:: Text excerpt
Groups | Search | Server Info | Keyboard shortcuts | Login | Register [http] [https] [nntp] [nntps]


Groups > comp.lang.python > #64226 > unrolled thread

python to enable javascript , tried selinium, ghost, pyQt4 already

Started byJaiprakash Singh <jaiprakash@wisepromo.com>
First post2014-01-18 03:54 -0800
Last post2014-01-19 07:58 +0000
Articles 6 — 4 participants

Back to article view | Back to comp.lang.python


Contents

  python to enable javascript , tried selinium, ghost, pyQt4  already Jaiprakash Singh <jaiprakash@wisepromo.com> - 2014-01-18 03:54 -0800
    Re: python to enable javascript , tried selinium, ghost, pyQt4  already Denis McMahon <denismfmcmahon@gmail.com> - 2014-01-18 18:05 +0000
    Re: python to enable javascript , tried selinium, ghost, pyQt4 already Chris Angelico <rosuav@gmail.com> - 2014-01-19 05:13 +1100
      Re: python to enable javascript , tried selinium, ghost, pyQt4 already Denis McMahon <denismfmcmahon@gmail.com> - 2014-01-18 21:40 +0000
        Re: python to enable javascript , tried selinium, ghost, pyQt4 already Chris Angelico <rosuav@gmail.com> - 2014-01-19 09:32 +1100
    Re: python to enable javascript , tried selinium, ghost, pyQt4  already Giorgos Tzampanakis <giorgos.tzampanakis@gmail.com> - 2014-01-19 07:58 +0000

#64226 — python to enable javascript , tried selinium, ghost, pyQt4 already

FromJaiprakash Singh <jaiprakash@wisepromo.com>
Date2014-01-18 03:54 -0800
Subjectpython to enable javascript , tried selinium, ghost, pyQt4 already
Message-ID<91184b5c-aa05-42e1-81de-15252023a15b@googlegroups.com>
hi,

     can you please suggest me some method for  study so that i can scrap a site having JavaScript behind it 


 i have tried selenium, ghost, pyQt4,  but it is slow and as a am working with thread it sinks my ram memory very fast.
::::
:: Dataset extract
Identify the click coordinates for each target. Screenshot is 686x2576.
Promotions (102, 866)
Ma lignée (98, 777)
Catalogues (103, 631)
::::
Goal: Reproduce the forum thread page about scraping a JavaScript-driven site word for word and in full, from its top navigation line to its final sentence.

Correct answer:
Groups | Search | Server Info | Keyboard shortcuts | Login | Register [http] [https] [nntp] [nntps]


Groups > comp.lang.python > #64226 > unrolled thread

python to enable javascript , tried selinium, ghost, pyQt4 already

Started byJaiprakash Singh <jaiprakash@wisepromo.com>
First post2014-01-18 03:54 -0800
Last post2014-01-19 07:58 +0000
Articles 6 — 4 participants

Back to article view | Back to comp.lang.python


Contents

  python to enable javascript , tried selinium, ghost, pyQt4  already Jaiprakash Singh <jaiprakash@wisepromo.com> - 2014-01-18 03:54 -0800
    Re: python to enable javascript , tried selinium, ghost, pyQt4  already Denis McMahon <denismfmcmahon@gmail.com> - 2014-01-18 18:05 +0000
    Re: python to enable javascript , tried selinium, ghost, pyQt4 already Chris Angelico <rosuav@gmail.com> - 2014-01-19 05:13 +1100
      Re: python to enable javascript , tried selinium, ghost, pyQt4 already Denis McMahon <denismfmcmahon@gmail.com> - 2014-01-18 21:40 +0000
        Re: python to enable javascript , tried selinium, ghost, pyQt4 already Chris Angelico <rosuav@gmail.com> - 2014-01-19 09:32 +1100
    Re: python to enable javascript , tried selinium, ghost, pyQt4  already Giorgos Tzampanakis <giorgos.tzampanakis@gmail.com> - 2014-01-19 07:58 +0000

#64226 — python to enable javascript , tried selinium, ghost, pyQt4 already

FromJaiprakash Singh <jaiprakash@wisepromo.com>
Date2014-01-18 03:54 -0800
Subjectpython to enable javascript , tried selinium, ghost, pyQt4 already
Message-ID<91184b5c-aa05-42e1-81de-15252023a15b@googlegroups.com>
hi,

     can you please suggest me some method for  study so that i can scrap a site having JavaScript behind it 


 i have tried selenium, ghost, pyQt4,  but it is slow and as a am working with thread it sinks my ram memory very fast.